Example of Streaming and Non-Streaming Reactive Implementation

Suppose you have an application that shows a list of movies to users. The application comprises a frontend user view and a backend that talks to a database.

You have chosen Spring Webflux for the backend and Angular for the frontend since both provide reactive programming support. Webflux provides it with Project Reactor. Angular provides it with RxJs.

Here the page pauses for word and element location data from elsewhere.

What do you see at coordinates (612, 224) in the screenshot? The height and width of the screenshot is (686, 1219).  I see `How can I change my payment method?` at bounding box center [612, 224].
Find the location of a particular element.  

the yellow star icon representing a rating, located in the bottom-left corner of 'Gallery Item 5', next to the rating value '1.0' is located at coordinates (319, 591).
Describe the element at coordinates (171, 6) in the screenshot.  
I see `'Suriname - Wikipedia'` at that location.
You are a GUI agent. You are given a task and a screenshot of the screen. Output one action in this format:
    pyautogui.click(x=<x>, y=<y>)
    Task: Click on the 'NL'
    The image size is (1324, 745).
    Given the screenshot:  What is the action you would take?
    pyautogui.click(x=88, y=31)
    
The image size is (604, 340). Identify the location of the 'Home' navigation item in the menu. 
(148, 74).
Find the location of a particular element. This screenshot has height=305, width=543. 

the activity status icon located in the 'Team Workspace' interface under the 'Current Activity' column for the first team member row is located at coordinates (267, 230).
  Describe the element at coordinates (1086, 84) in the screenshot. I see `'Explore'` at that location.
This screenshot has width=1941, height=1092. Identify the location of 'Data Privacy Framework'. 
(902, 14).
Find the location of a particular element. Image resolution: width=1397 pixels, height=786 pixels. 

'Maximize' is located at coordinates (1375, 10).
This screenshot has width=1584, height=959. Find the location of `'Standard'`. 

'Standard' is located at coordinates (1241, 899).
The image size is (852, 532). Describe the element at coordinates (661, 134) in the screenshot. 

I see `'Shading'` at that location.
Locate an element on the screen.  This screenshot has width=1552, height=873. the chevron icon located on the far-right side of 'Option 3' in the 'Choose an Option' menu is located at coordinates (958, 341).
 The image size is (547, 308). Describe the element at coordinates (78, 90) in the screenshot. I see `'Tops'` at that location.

A non-reactive non-streaming way would have been something like this

  1. Create an API endpoint that fetches all movies from the database to the backend service. 2 Once all the data is fetched, then create a payload to send to the browser. (Backend has to wait for fetching to be complete)
  2. Once the complete payload is received by the browser, it will start rendering the details. (Browser has to wait for fetching to be complete)

Spring Webflux backend:

return moviesRepository.findAll()
    .collectList() // this makes it non-streaming
    .flatMap(movies-> ServerResponse.ok().bodyValue(movies));

Angular Frontend:


    .subscribe( // this line makes it non-streaming
        movies=> this.movies = movies;


<li *ngFor="let movie of movies">
    \{\{ movie.name }}

A reactive streaming implementation would be like this:

  1. Start fetching movies from the database to the backend.
  2. As movies are being fetched, start creating the payload and send that payload to the browser without waiting for other movies. (Backend does not wait for fetching to be complete)
  3. Browser will receive a record and display it. When it receives another record, it will display that as well. (Browser does not have to wait for fetching to be complete).

This means that both your backend and your frontend have to be reactive-streaming.

Spring Webflux backend:

    return ServerResponse.ok().body(moviesRepository.findAll(), Movies.class);

Angular Frontend:


    this.movies = this.httpClient.get("/movies");


<li *ngFor="let movie of movies | async; index as i">
    \{\{ movie.name }}

When is streaming not-efficient

There are some cases where streaming isn’t effective or can be used like:

  1. Amount of data is too small.
  2. Certain operations/transformations that require the entire data to be loaded. For example, HAL Format isn’t possible with streaming.
  3. Sometimes batch operations are more effective than streaming.

For example, while fetching movies, you have to also fetch data about movie stars from a separate table. Since many movies might have the same movie star, it may be more effective to fetch them once in bulk rather than in a streaming fashion for each movie.

These nuances depend on what you are trying to build. Therefore it is a good “aim” to have streaming end-to-end for true reactivity. But it isn’t always applicable.